>>
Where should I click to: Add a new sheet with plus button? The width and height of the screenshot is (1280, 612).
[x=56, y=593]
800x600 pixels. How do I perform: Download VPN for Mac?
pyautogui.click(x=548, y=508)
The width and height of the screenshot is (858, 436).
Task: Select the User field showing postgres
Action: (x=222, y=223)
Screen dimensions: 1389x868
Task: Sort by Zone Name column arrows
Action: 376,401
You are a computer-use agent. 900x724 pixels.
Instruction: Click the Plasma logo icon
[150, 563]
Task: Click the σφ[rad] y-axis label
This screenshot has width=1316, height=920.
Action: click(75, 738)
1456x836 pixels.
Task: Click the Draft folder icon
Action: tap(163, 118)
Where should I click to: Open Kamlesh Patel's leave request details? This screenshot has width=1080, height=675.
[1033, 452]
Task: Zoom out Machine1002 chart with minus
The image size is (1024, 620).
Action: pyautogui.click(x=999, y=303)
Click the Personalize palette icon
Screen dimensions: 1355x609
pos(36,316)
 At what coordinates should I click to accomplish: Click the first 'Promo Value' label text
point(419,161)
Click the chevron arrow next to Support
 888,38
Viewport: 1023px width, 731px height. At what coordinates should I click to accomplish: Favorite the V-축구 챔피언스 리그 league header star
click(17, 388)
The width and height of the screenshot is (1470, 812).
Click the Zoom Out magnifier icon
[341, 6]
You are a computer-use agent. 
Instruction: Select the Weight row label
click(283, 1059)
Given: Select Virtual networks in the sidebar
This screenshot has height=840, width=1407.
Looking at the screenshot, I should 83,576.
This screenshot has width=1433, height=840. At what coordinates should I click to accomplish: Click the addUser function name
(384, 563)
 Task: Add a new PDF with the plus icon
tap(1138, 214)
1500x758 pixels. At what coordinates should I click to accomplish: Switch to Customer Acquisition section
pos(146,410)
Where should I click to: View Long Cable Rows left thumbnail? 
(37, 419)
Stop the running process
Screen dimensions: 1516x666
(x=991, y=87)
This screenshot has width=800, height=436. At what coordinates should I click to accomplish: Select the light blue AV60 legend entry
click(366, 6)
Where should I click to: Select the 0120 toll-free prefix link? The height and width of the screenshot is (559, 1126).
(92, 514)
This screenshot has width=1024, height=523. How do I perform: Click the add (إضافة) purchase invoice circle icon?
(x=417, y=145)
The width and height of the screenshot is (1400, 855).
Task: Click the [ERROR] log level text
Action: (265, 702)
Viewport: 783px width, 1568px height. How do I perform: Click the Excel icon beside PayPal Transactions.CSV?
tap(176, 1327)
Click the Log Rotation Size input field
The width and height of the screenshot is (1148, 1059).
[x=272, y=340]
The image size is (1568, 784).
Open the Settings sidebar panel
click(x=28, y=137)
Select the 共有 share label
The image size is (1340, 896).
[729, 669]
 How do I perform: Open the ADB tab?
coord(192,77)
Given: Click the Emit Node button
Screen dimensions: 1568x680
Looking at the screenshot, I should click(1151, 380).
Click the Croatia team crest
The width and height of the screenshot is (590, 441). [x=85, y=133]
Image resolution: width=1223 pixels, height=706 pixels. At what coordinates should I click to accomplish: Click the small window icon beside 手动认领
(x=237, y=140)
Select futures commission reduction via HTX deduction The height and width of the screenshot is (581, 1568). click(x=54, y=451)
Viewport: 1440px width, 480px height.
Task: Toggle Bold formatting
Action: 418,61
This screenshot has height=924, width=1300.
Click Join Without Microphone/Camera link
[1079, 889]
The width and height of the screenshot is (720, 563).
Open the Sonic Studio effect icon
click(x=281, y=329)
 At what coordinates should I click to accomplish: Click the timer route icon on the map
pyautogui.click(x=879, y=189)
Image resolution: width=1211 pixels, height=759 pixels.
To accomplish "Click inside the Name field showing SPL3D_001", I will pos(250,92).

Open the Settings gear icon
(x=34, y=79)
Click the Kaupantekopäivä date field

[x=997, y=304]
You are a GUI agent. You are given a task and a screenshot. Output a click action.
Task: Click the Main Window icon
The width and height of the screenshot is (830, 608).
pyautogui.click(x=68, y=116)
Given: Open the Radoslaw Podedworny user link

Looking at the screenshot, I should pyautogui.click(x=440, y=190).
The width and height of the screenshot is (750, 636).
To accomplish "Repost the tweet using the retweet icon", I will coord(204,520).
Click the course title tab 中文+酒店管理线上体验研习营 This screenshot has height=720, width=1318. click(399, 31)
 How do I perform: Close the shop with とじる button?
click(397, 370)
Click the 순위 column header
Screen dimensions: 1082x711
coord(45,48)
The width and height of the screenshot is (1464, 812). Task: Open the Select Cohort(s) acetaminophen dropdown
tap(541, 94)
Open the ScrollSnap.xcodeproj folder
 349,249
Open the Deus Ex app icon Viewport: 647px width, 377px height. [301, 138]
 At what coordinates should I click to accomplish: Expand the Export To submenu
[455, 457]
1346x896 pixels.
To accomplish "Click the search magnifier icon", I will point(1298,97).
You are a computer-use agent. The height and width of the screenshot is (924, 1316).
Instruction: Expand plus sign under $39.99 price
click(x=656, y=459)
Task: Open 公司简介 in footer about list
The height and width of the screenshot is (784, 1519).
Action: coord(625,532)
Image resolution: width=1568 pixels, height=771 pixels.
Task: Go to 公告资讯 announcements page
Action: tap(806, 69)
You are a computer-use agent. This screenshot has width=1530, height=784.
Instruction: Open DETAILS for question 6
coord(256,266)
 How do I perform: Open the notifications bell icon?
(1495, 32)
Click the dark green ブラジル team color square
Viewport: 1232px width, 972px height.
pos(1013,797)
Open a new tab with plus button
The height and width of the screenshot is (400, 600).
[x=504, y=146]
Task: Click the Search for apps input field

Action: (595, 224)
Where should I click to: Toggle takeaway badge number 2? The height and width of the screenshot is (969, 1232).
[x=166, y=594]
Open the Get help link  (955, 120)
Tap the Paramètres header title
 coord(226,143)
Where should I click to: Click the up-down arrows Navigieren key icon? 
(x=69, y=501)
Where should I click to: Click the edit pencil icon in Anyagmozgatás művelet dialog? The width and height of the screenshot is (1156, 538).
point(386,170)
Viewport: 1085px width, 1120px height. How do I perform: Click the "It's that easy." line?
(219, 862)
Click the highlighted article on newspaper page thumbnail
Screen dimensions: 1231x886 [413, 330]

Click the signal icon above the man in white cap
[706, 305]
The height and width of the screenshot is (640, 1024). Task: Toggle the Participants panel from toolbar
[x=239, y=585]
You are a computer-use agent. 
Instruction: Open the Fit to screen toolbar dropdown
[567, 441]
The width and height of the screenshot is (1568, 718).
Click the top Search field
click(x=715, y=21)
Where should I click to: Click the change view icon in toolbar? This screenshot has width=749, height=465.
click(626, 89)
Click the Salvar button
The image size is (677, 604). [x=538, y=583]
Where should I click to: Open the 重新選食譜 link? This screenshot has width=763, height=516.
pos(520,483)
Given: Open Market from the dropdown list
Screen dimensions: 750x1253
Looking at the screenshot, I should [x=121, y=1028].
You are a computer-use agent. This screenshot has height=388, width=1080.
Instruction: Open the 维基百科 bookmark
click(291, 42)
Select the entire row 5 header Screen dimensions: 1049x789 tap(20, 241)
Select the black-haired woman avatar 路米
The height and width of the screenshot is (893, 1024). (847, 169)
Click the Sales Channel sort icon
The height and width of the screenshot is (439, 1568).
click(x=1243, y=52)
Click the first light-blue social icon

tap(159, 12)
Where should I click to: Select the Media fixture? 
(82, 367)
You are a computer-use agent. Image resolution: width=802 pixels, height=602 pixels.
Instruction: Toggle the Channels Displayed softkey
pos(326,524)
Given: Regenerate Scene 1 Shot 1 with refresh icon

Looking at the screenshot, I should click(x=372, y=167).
<<
### What the task requires
Rewrite every entry with "computer-use agent" changed to "desktop automation agent" wherever it occurs, leaving everything else as it is.

### Solution
Where should I click to: Add a new sheet with plus button? The width and height of the screenshot is (1280, 612).
[x=56, y=593]
800x600 pixels. How do I perform: Download VPN for Mac?
pyautogui.click(x=548, y=508)
The width and height of the screenshot is (858, 436).
Task: Select the User field showing postgres
Action: (x=222, y=223)
Screen dimensions: 1389x868
Task: Sort by Zone Name column arrows
Action: 376,401
You are a desktop automation agent. 900x724 pixels.
Instruction: Click the Plasma logo icon
[150, 563]
Task: Click the σφ[rad] y-axis label
This screenshot has width=1316, height=920.
Action: click(75, 738)
1456x836 pixels.
Task: Click the Draft folder icon
Action: tap(163, 118)
Where should I click to: Open Kamlesh Patel's leave request details? This screenshot has width=1080, height=675.
[1033, 452]
Task: Zoom out Machine1002 chart with minus
The image size is (1024, 620).
Action: pyautogui.click(x=999, y=303)
Click the Personalize palette icon
Screen dimensions: 1355x609
pos(36,316)
 At what coordinates should I click to accomplish: Click the first 'Promo Value' label text
point(419,161)
Click the chevron arrow next to Support
 888,38
Viewport: 1023px width, 731px height. At what coordinates should I click to accomplish: Favorite the V-축구 챔피언스 리그 league header star
click(17, 388)
The width and height of the screenshot is (1470, 812).
Click the Zoom Out magnifier icon
[341, 6]
You are a desktop automation agent. 
Instruction: Select the Weight row label
click(283, 1059)
Given: Select Virtual networks in the sidebar
This screenshot has height=840, width=1407.
Looking at the screenshot, I should 83,576.
This screenshot has width=1433, height=840. At what coordinates should I click to accomplish: Click the addUser function name
(384, 563)
 Task: Add a new PDF with the plus icon
tap(1138, 214)
1500x758 pixels. At what coordinates should I click to accomplish: Switch to Customer Acquisition section
pos(146,410)
Where should I click to: View Long Cable Rows left thumbnail? 
(37, 419)
Stop the running process
Screen dimensions: 1516x666
(x=991, y=87)
This screenshot has width=800, height=436. At what coordinates should I click to accomplish: Select the light blue AV60 legend entry
click(366, 6)
Where should I click to: Select the 0120 toll-free prefix link? The height and width of the screenshot is (559, 1126).
(92, 514)
This screenshot has width=1024, height=523. How do I perform: Click the add (إضافة) purchase invoice circle icon?
(x=417, y=145)
The width and height of the screenshot is (1400, 855).
Task: Click the [ERROR] log level text
Action: (265, 702)
Viewport: 783px width, 1568px height. How do I perform: Click the Excel icon beside PayPal Transactions.CSV?
tap(176, 1327)
Click the Log Rotation Size input field
The width and height of the screenshot is (1148, 1059).
[x=272, y=340]
The image size is (1568, 784).
Open the Settings sidebar panel
click(x=28, y=137)
Select the 共有 share label
The image size is (1340, 896).
[729, 669]
 How do I perform: Open the ADB tab?
coord(192,77)
Given: Click the Emit Node button
Screen dimensions: 1568x680
Looking at the screenshot, I should click(1151, 380).
Click the Croatia team crest
The width and height of the screenshot is (590, 441). [x=85, y=133]
Image resolution: width=1223 pixels, height=706 pixels. At what coordinates should I click to accomplish: Click the small window icon beside 手动认领
(x=237, y=140)
Select futures commission reduction via HTX deduction The height and width of the screenshot is (581, 1568). click(x=54, y=451)
Viewport: 1440px width, 480px height.
Task: Toggle Bold formatting
Action: 418,61
This screenshot has height=924, width=1300.
Click Join Without Microphone/Camera link
[1079, 889]
The width and height of the screenshot is (720, 563).
Open the Sonic Studio effect icon
click(x=281, y=329)
 At what coordinates should I click to accomplish: Click the timer route icon on the map
pyautogui.click(x=879, y=189)
Image resolution: width=1211 pixels, height=759 pixels.
To accomplish "Click inside the Name field showing SPL3D_001", I will pos(250,92).

Open the Settings gear icon
(x=34, y=79)
Click the Kaupantekopäivä date field

[x=997, y=304]
You are a GUI agent. You are given a task and a screenshot. Output a click action.
Task: Click the Main Window icon
The width and height of the screenshot is (830, 608).
pyautogui.click(x=68, y=116)
Given: Open the Radoslaw Podedworny user link

Looking at the screenshot, I should pyautogui.click(x=440, y=190).
The width and height of the screenshot is (750, 636).
To accomplish "Repost the tweet using the retweet icon", I will coord(204,520).
Click the course title tab 中文+酒店管理线上体验研习营 This screenshot has height=720, width=1318. click(399, 31)
 How do I perform: Close the shop with とじる button?
click(397, 370)
Click the 순위 column header
Screen dimensions: 1082x711
coord(45,48)
The width and height of the screenshot is (1464, 812). Task: Open the Select Cohort(s) acetaminophen dropdown
tap(541, 94)
Open the ScrollSnap.xcodeproj folder
 349,249
Open the Deus Ex app icon Viewport: 647px width, 377px height. [301, 138]
 At what coordinates should I click to accomplish: Expand the Export To submenu
[455, 457]
1346x896 pixels.
To accomplish "Click the search magnifier icon", I will point(1298,97).
You are a desktop automation agent. The height and width of the screenshot is (924, 1316).
Instruction: Expand plus sign under $39.99 price
click(x=656, y=459)
Task: Open 公司简介 in footer about list
The height and width of the screenshot is (784, 1519).
Action: coord(625,532)
Image resolution: width=1568 pixels, height=771 pixels.
Task: Go to 公告资讯 announcements page
Action: tap(806, 69)
You are a desktop automation agent. This screenshot has width=1530, height=784.
Instruction: Open DETAILS for question 6
coord(256,266)
 How do I perform: Open the notifications bell icon?
(1495, 32)
Click the dark green ブラジル team color square
Viewport: 1232px width, 972px height.
pos(1013,797)
Open a new tab with plus button
The height and width of the screenshot is (400, 600).
[x=504, y=146]
Task: Click the Search for apps input field

Action: (595, 224)
Where should I click to: Toggle takeaway badge number 2? The height and width of the screenshot is (969, 1232).
[x=166, y=594]
Open the Get help link  (955, 120)
Tap the Paramètres header title
 coord(226,143)
Where should I click to: Click the up-down arrows Navigieren key icon? 
(x=69, y=501)
Where should I click to: Click the edit pencil icon in Anyagmozgatás művelet dialog? The width and height of the screenshot is (1156, 538).
point(386,170)
Viewport: 1085px width, 1120px height. How do I perform: Click the "It's that easy." line?
(219, 862)
Click the highlighted article on newspaper page thumbnail
Screen dimensions: 1231x886 [413, 330]

Click the signal icon above the man in white cap
[706, 305]
The height and width of the screenshot is (640, 1024). Task: Toggle the Participants panel from toolbar
[x=239, y=585]
You are a desktop automation agent. 
Instruction: Open the Fit to screen toolbar dropdown
[567, 441]
The width and height of the screenshot is (1568, 718).
Click the top Search field
click(x=715, y=21)
Where should I click to: Click the change view icon in toolbar? This screenshot has width=749, height=465.
click(626, 89)
Click the Salvar button
The image size is (677, 604). [x=538, y=583]
Where should I click to: Open the 重新選食譜 link? This screenshot has width=763, height=516.
pos(520,483)
Given: Open Market from the dropdown list
Screen dimensions: 750x1253
Looking at the screenshot, I should [x=121, y=1028].
You are a desktop automation agent. This screenshot has height=388, width=1080.
Instruction: Open the 维基百科 bookmark
click(291, 42)
Select the entire row 5 header Screen dimensions: 1049x789 tap(20, 241)
Select the black-haired woman avatar 路米
The height and width of the screenshot is (893, 1024). (847, 169)
Click the Sales Channel sort icon
The height and width of the screenshot is (439, 1568).
click(x=1243, y=52)
Click the first light-blue social icon

tap(159, 12)
Where should I click to: Select the Media fixture? 
(82, 367)
You are a desktop automation agent. Image resolution: width=802 pixels, height=602 pixels.
Instruction: Toggle the Channels Displayed softkey
pos(326,524)
Given: Regenerate Scene 1 Shot 1 with refresh icon

Looking at the screenshot, I should click(x=372, y=167).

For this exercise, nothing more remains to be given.